In part 1 of my blog series, I wrote about how genetics can shape reproductive males (drones) and both reproductive (queens) and non-reproductive (workers) females within a colony. However, genetics only explains part of the story. I will describe why that is in the second installment of my 3-part series:

  • Part 1: The Genetic Book of Life-The basics to honey bee genetics (for Part 1 click here)

  • Part 2: How Genetics and the Environment Shape Honey Bee Workers and Queens

  • Part 3: The Differences Between Queens and Workers

Figure 1: Queen and Worker honey bees. As you can see, there are clear anatomical differences between these castes despite genetic similarities.

Figure 1: Queen and Worker honey bees. As you can see, there are clear anatomical differences between these castes despite genetic similarities.

Queen determination has always fascinated researchers and beekeepers. This is unsurprising considering queens and workers are genetically similar yet have distinct anatomical and physiological features (Figure 1). In fact, queens are highly fertile and lay more than 2000 eggs per day whereas workers have anatomical structures specialized for foraging, nursing and other colony tasks. So how does a colony produce either a fertile queen or a sterile, highly specialized worker, even if they have the same genetics?
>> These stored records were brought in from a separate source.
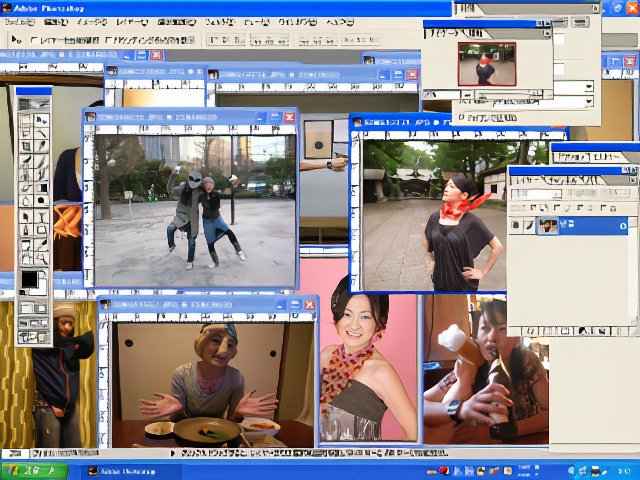
Task: Click the Adobe Online image atop the toolbox
Action: point(33,103)
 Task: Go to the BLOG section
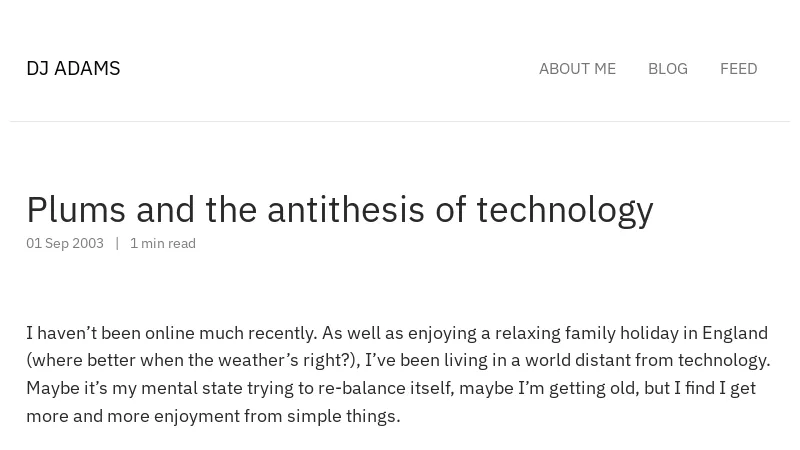click(668, 69)
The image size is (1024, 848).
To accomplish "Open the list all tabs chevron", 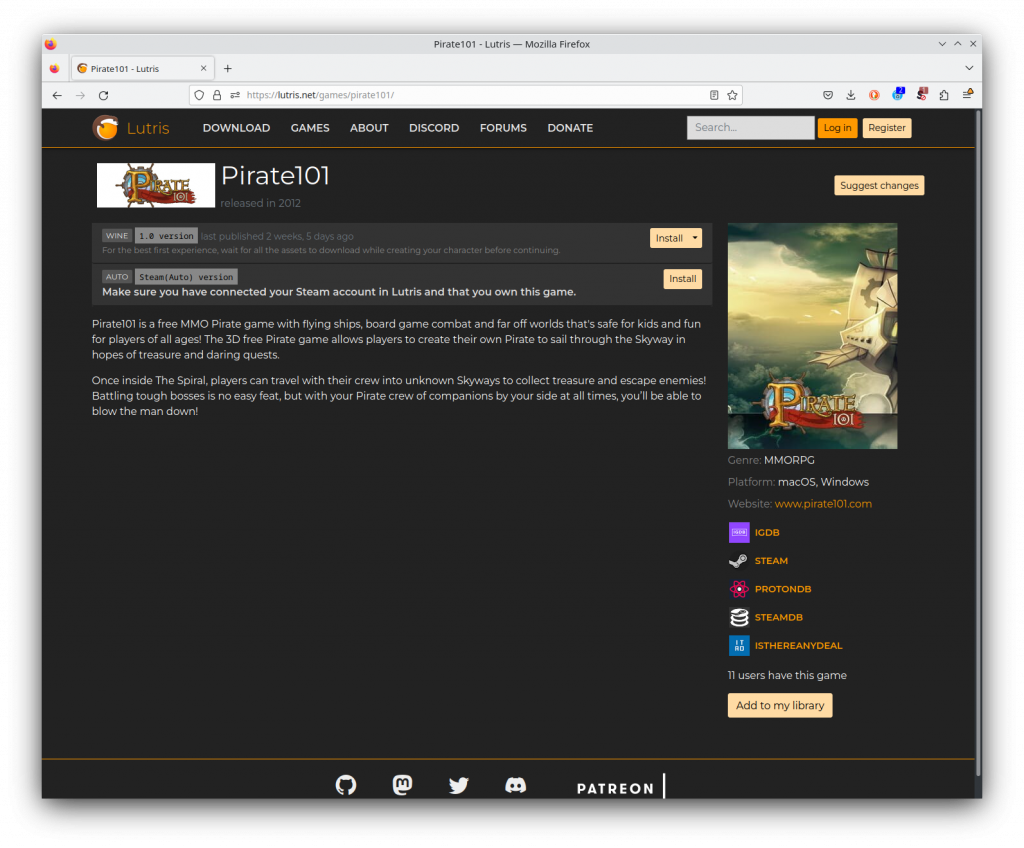I will pyautogui.click(x=968, y=68).
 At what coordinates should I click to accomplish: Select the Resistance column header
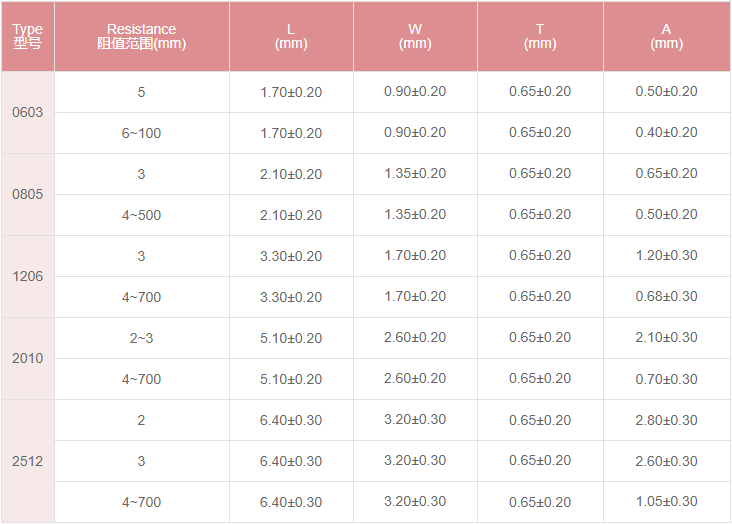tap(142, 36)
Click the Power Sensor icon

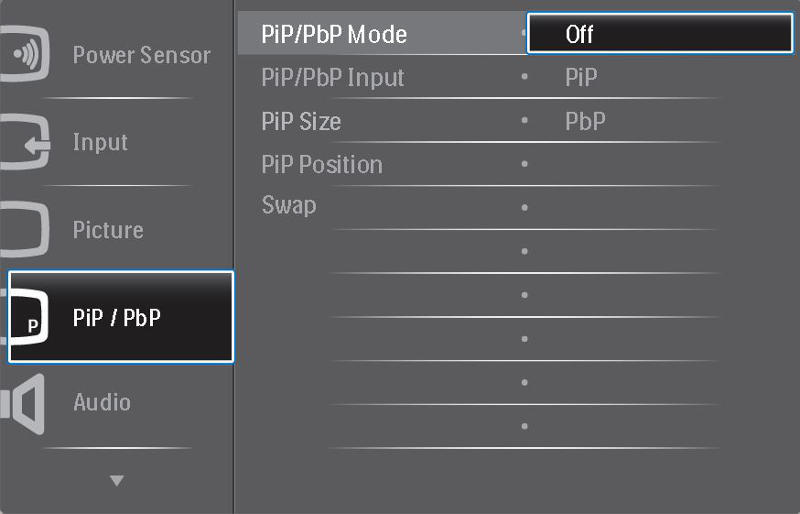click(24, 54)
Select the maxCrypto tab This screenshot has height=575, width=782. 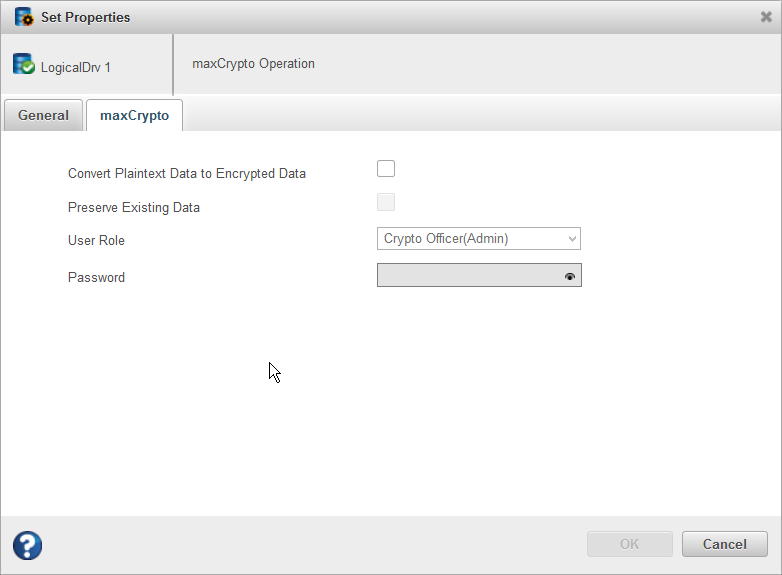pos(134,116)
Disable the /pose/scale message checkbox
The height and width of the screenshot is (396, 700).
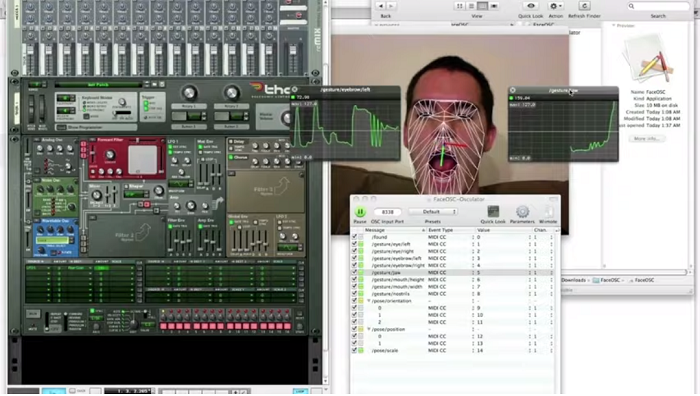click(x=354, y=350)
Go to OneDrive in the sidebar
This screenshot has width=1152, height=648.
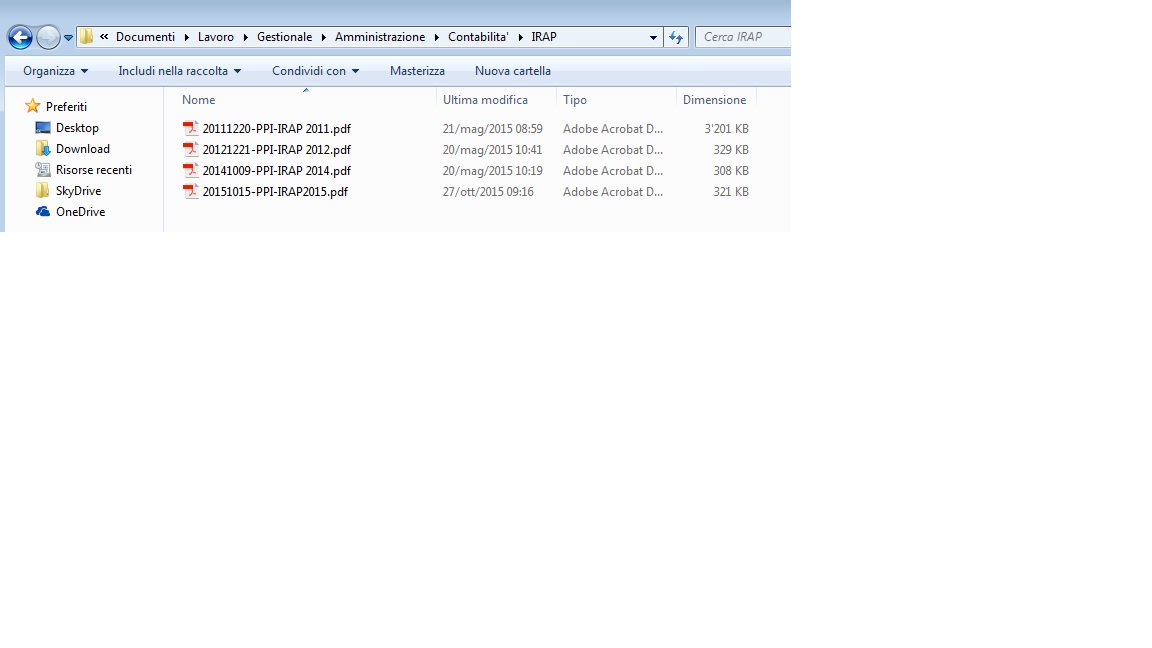[x=80, y=212]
Most beekeepers and queen producer know nutrition determines whether a fertilized larva develops into a queen or worker. Just place a 1-3-day old larvae into a queenless colony and watch as they develop a queen from a previously worker-destined larvae (Figure 2). However, how this nutrition determines queens has historically perplexed researchers. Since the 1890’s, diet quality has been thought to determine queen-worker castes in honey bees through a “biological active substance” found only in royal jelly. This quality hypothesis arose from early observations of queen and worker larvae receiving different proportions of water-clear and milky-white secretions from nurse bee glands. The milk-white secretion fed to queen-destined larvae was termed royal jelly whereas the water-clear secretion was termed worker jelly (Figure 3). Since then, royal jelly was thought to contain the major dietary components necessary for queen development.

Figure 2: Queen producers make queens by transferring worker-destined larvae into queen cells of breeder colonies.
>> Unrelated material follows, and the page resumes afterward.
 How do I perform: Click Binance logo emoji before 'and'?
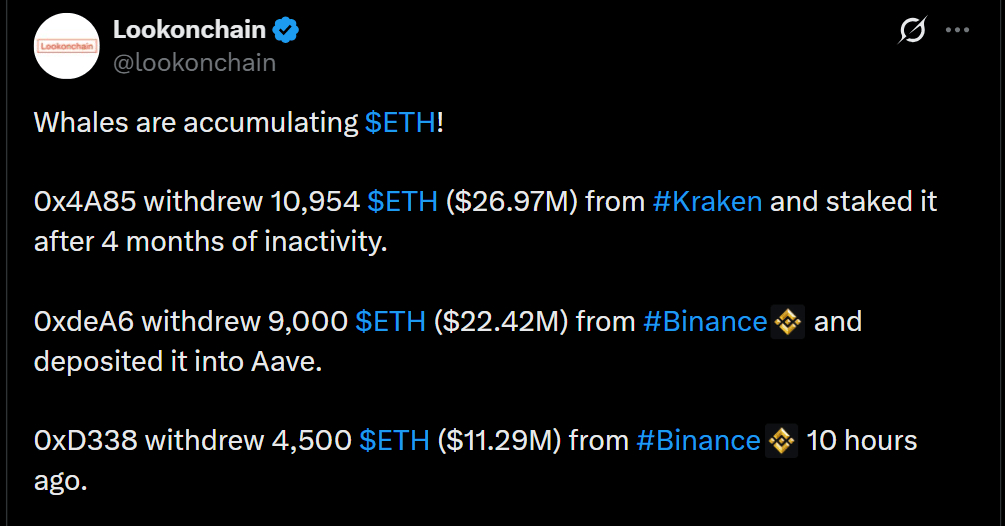788,322
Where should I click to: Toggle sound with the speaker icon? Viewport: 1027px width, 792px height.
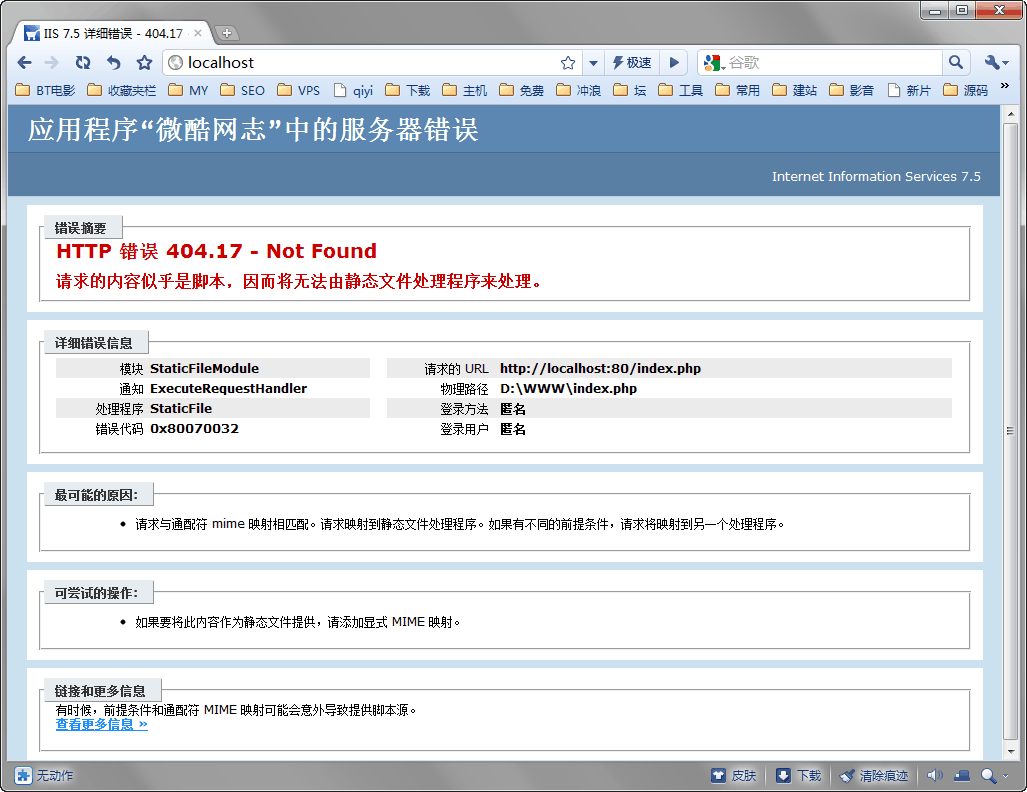pyautogui.click(x=934, y=776)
Figure 2: Queen producers make queens by transferring worker-destined larvae into queen cells of breeder colonies.

Figure 3: Royal jelly (left) is fed to queen-destined larvae and worker jelly (right) is fed to worker-destined larvae.

Figure 3: Royal jelly (left) is fed to queen-destined larvae and worker jelly (right) is fed to worker-destined larvae.

The first person to empirically test differences between royal and worker jelly was Dr. Adolf van Planta in 1888 (Table 1). He concluded the food composition fed to workers changed drastically after the age of 4 days, which is when worker larvae cannot develop into a queen naturally in a colony. While the food fed to workers and queens seem striking, royal jelly content was only quantified for 1 day. However, once this study was published, researchers began to search for the substance in royal jelly that determines caste. In fact, the only other study after Dr. von Planta’s publication to compare differences between royal and worker jelly was Wang et al. 2016.

Royal jelly was then deemed special and necessary for queen development. In fact, royal jelly has been thought to contain a “pure determining substance” not found in worker jelly ever since. This has pushed scientists to find this active substance so we can truly understand how queens develop.  Researchers have tested nearly every major component in royal jelly on caste determination. In fact, most studies found positive results. They found lipids, proteins, carbohydrates, water, pantothenic acid (vitamins) and even p-coumaric acid (chemical in pollen) all contribute to queen development in honey bees under some experimental conditions. Despite positive results, how does every single macronutrient and micronutrient in royal jelly determine caste? This question perplexed me.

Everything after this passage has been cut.